───── Recorded information ─────
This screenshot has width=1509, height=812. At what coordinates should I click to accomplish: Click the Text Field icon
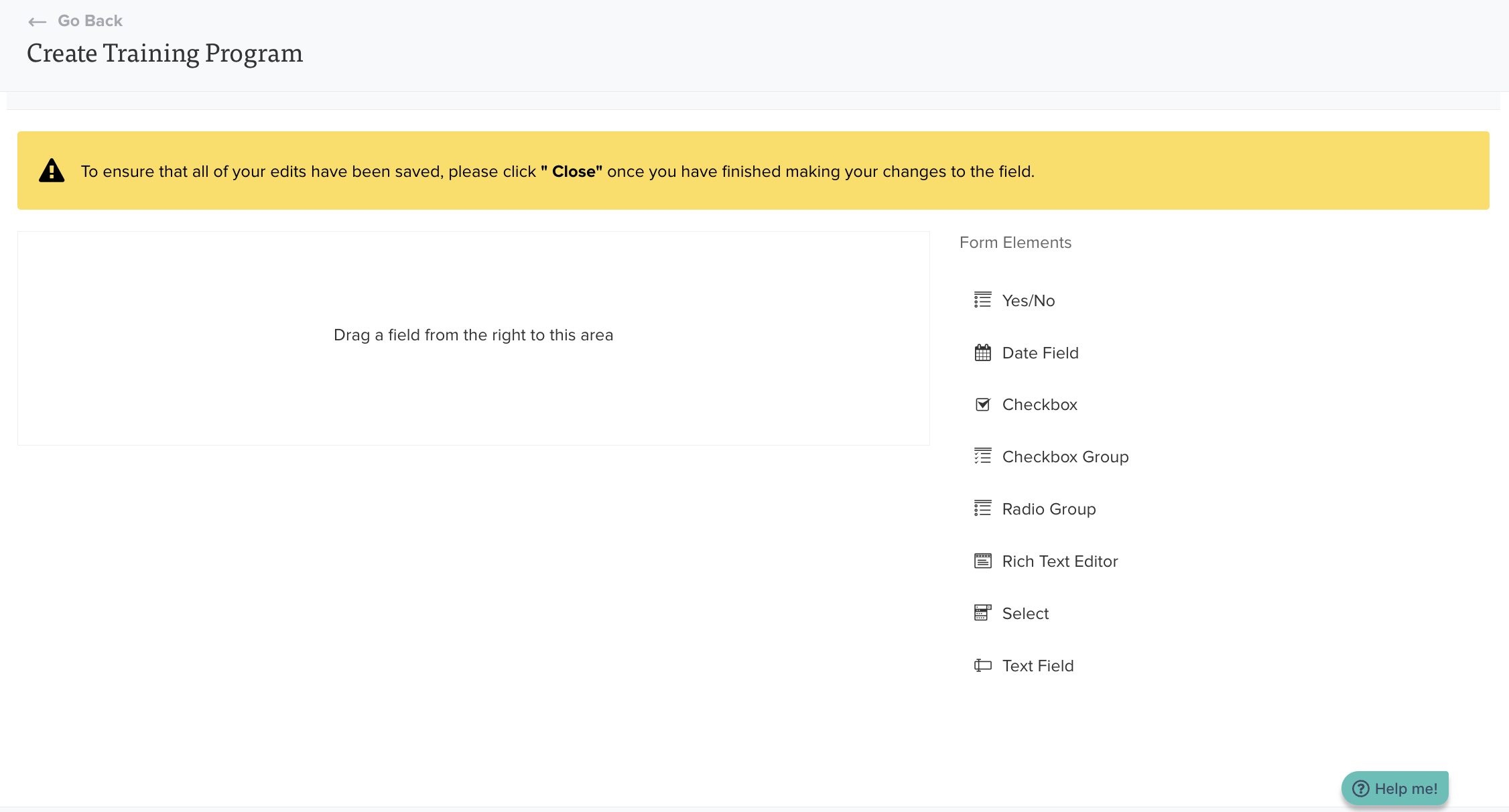click(982, 665)
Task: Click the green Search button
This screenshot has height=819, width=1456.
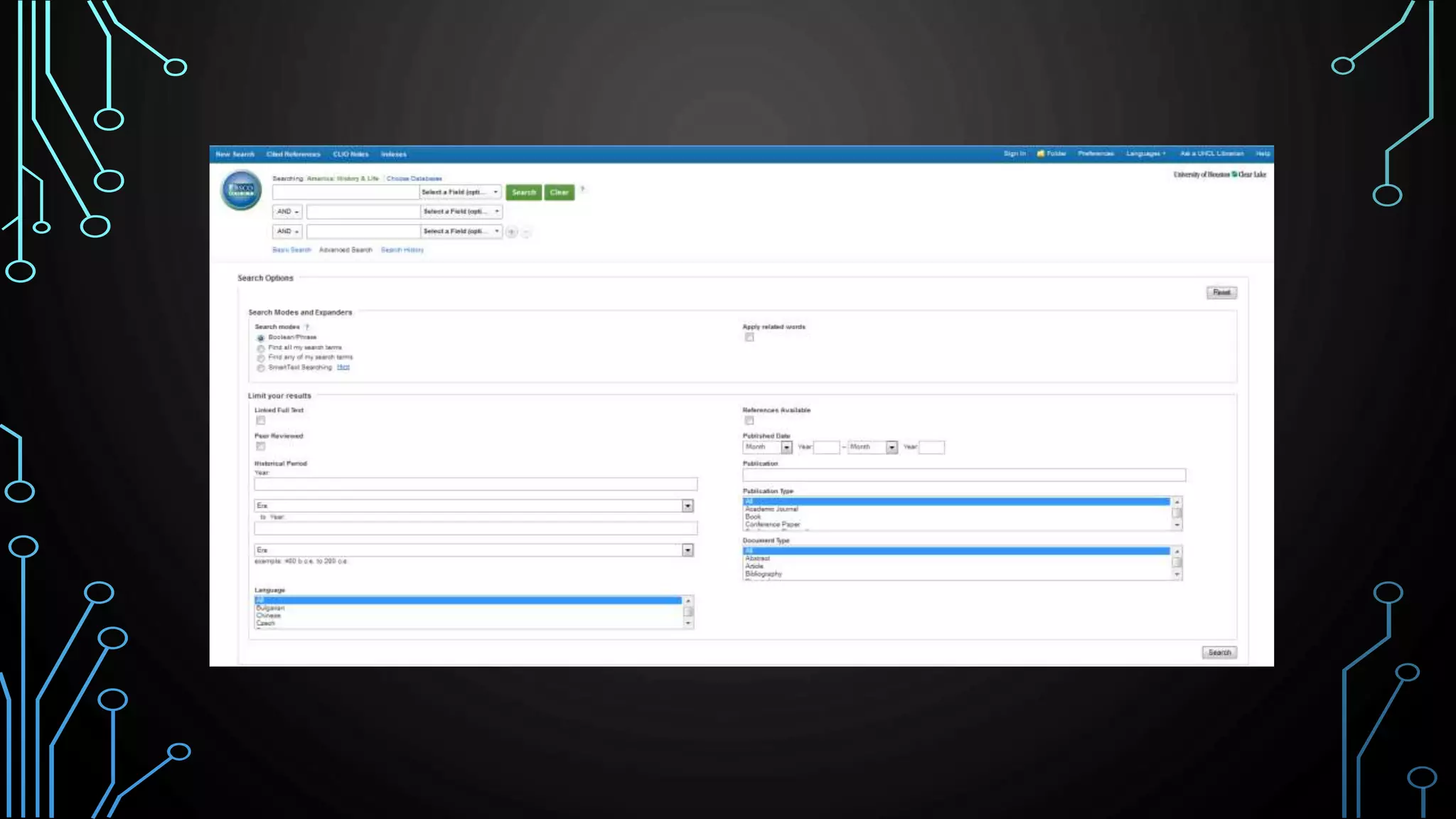Action: (523, 193)
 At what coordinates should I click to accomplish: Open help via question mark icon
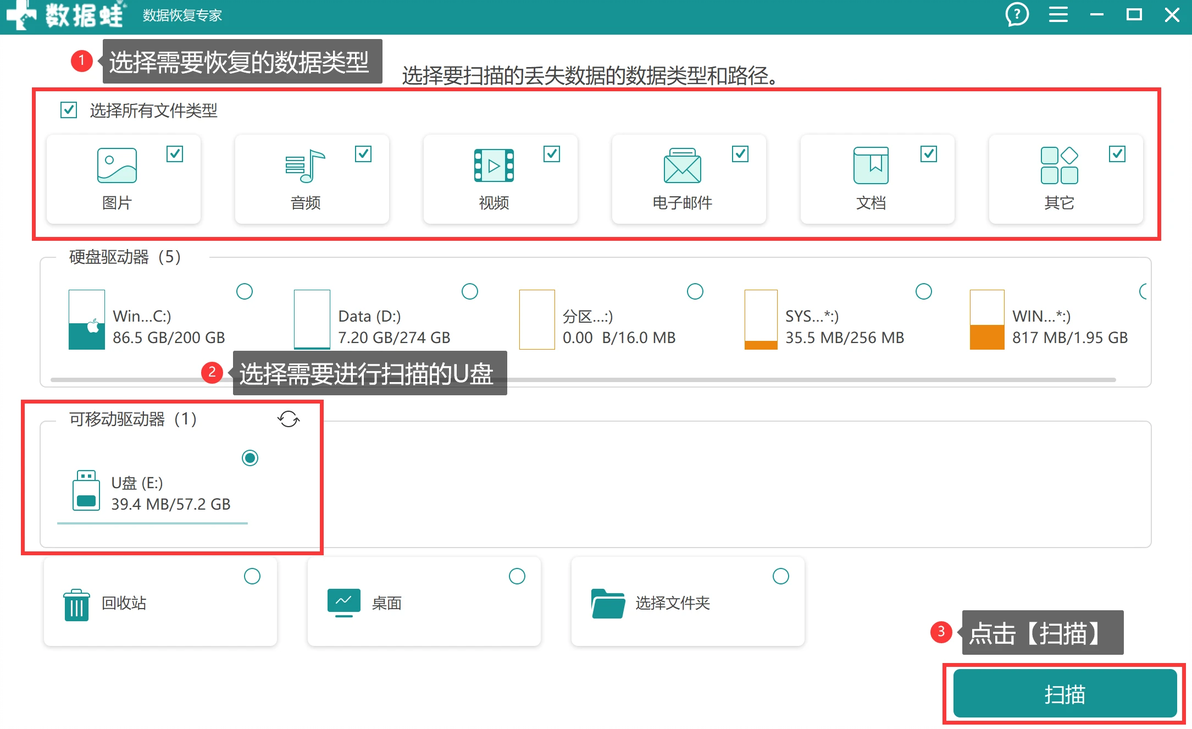[x=1016, y=14]
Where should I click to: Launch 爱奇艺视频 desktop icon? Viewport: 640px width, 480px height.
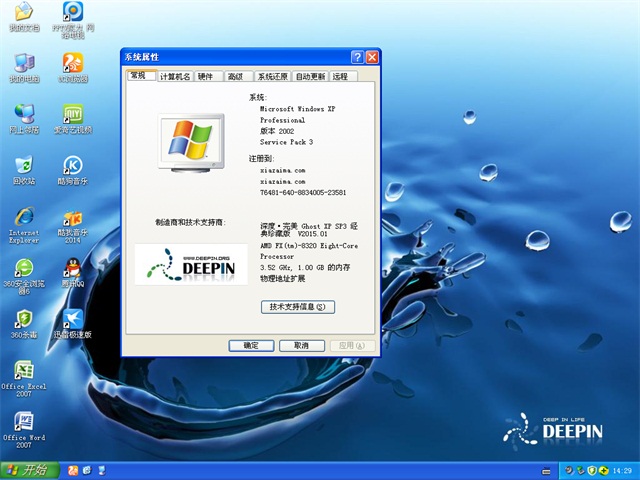click(72, 114)
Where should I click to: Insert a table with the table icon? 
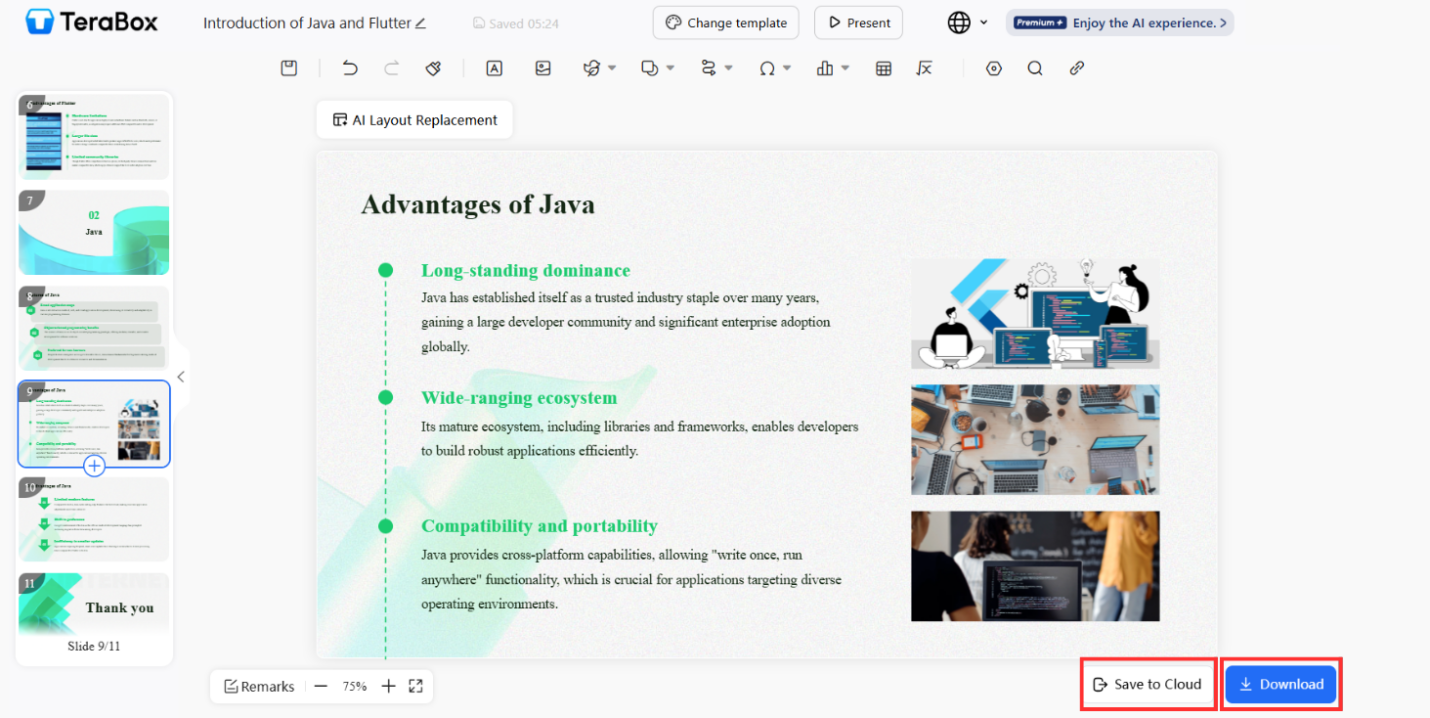coord(883,68)
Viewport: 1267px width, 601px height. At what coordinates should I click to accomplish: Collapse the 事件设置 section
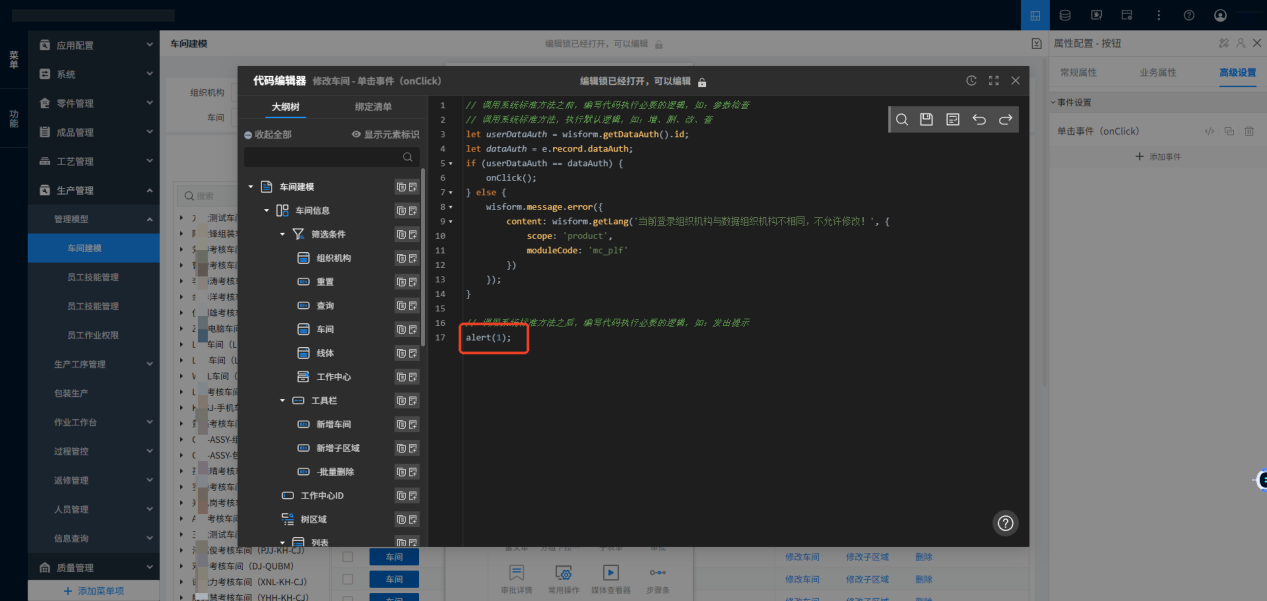click(1053, 103)
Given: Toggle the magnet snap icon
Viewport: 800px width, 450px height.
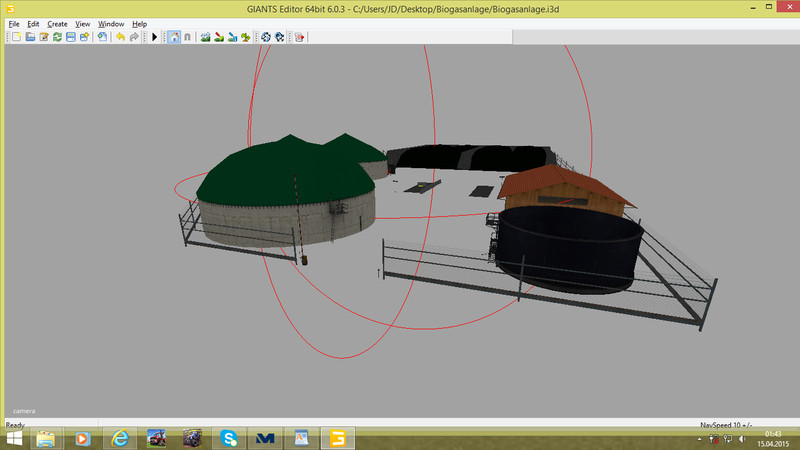Looking at the screenshot, I should point(187,37).

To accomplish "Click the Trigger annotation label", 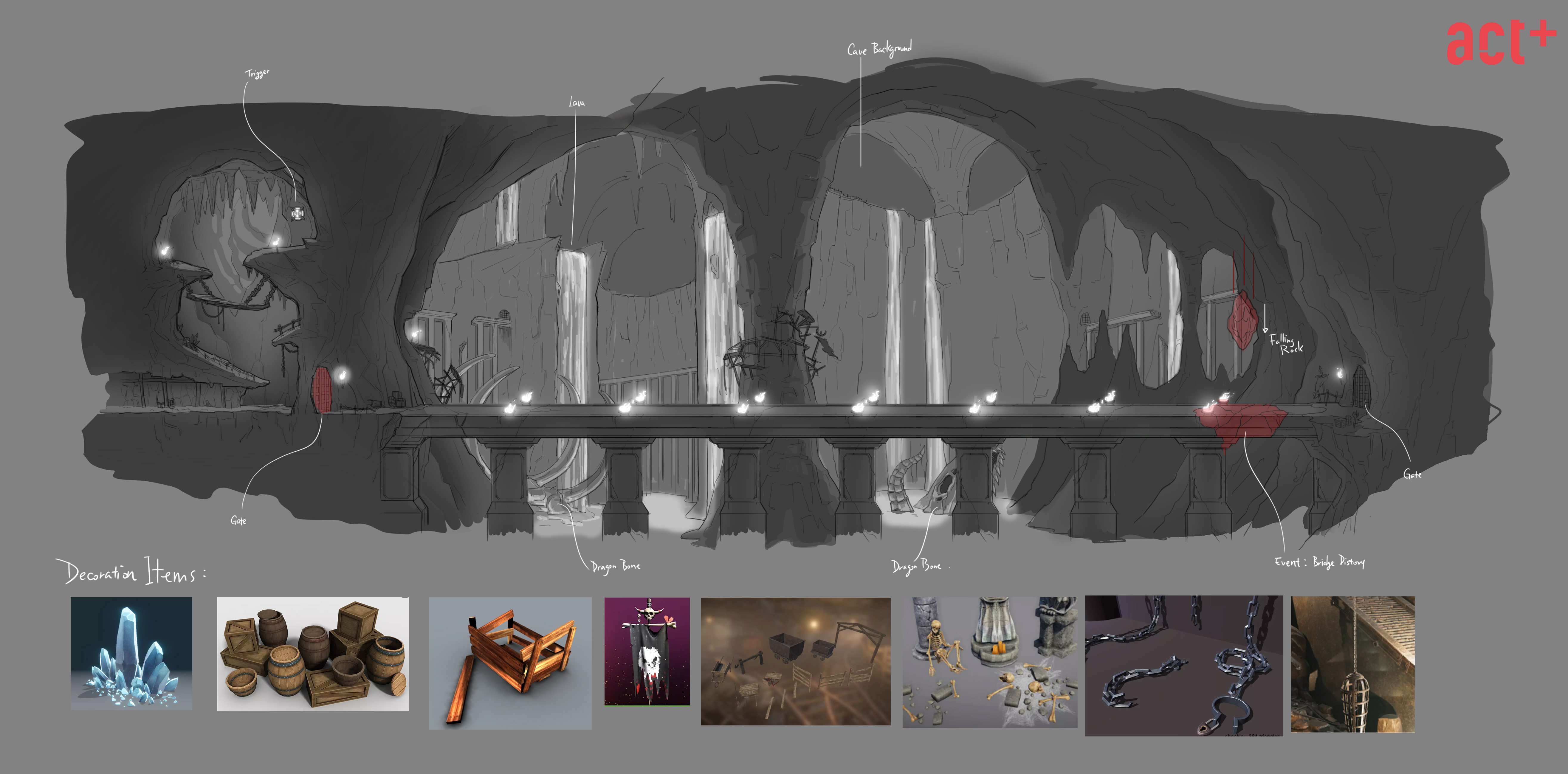I will coord(257,74).

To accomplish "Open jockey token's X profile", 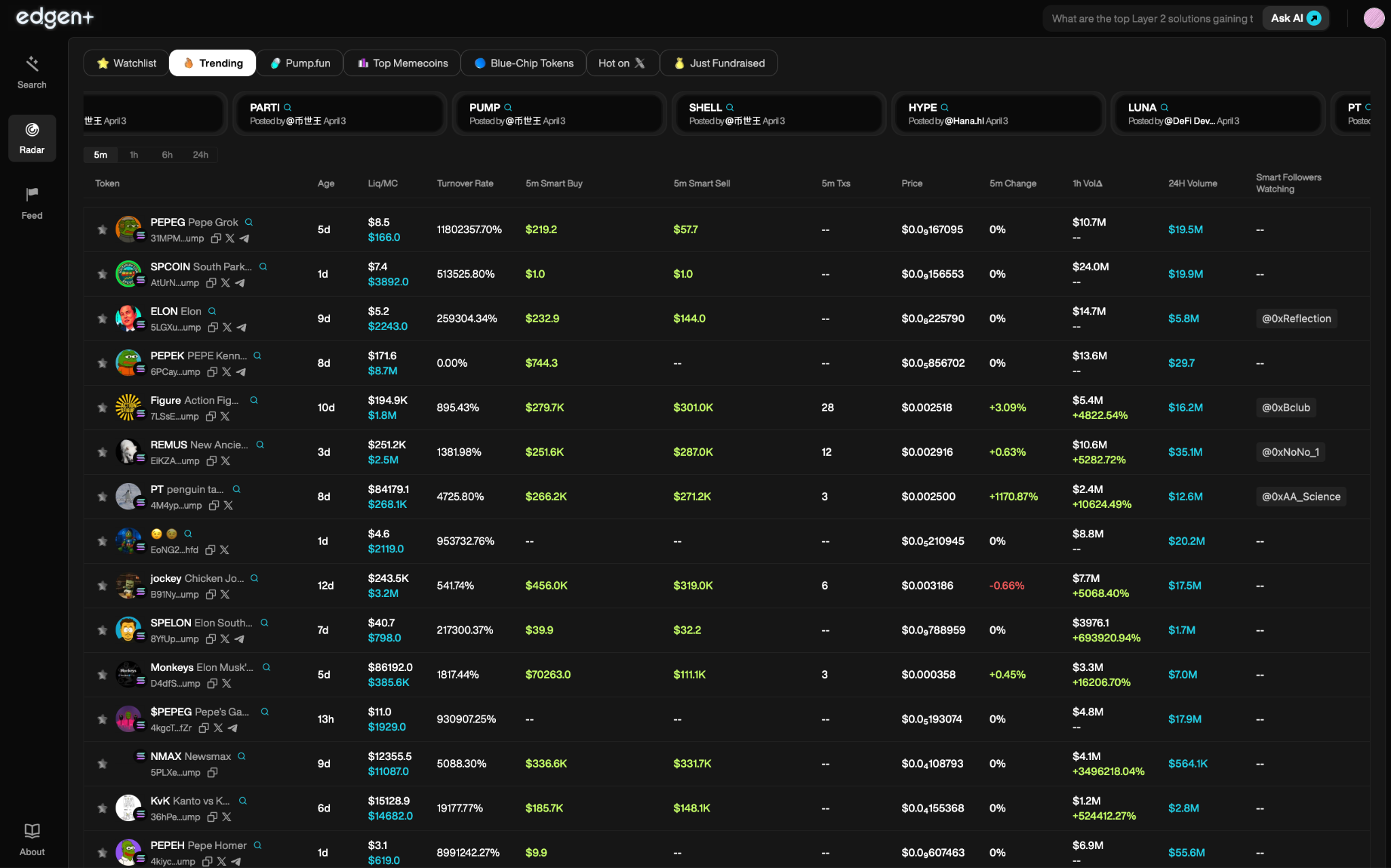I will (225, 594).
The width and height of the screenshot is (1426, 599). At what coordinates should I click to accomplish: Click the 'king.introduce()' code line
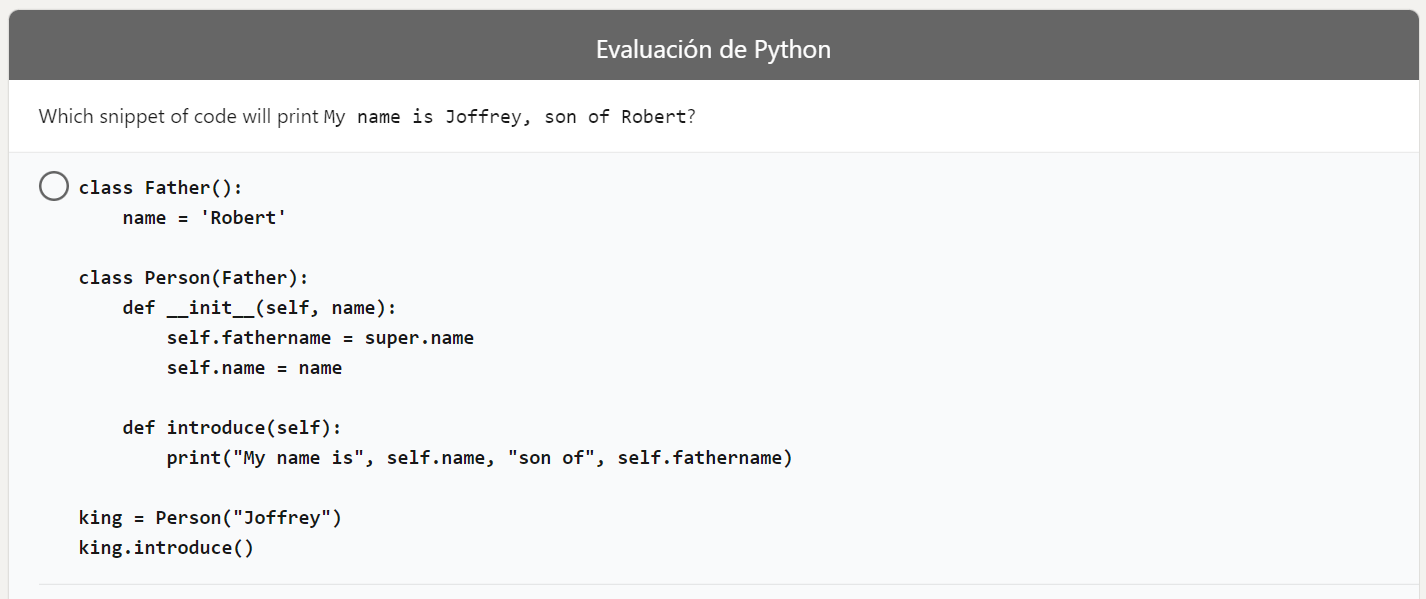[166, 548]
─────
Task prompt - Starting with the line containing "At what coordinates should I click to accomplish: Open" and going on through the line containing "click(72, 114)", reproduce those records with their requests, shifting every coordinate in the answers by -80. Omit the pictures from your output.

In response -
 At what coordinates should I click to accomplish: Open help via question mark icon
[x=936, y=-66]
Where should I click to: Launch 爱奇艺视频 desktop icon? Viewport: 640px width, 480px height.
click(-8, 34)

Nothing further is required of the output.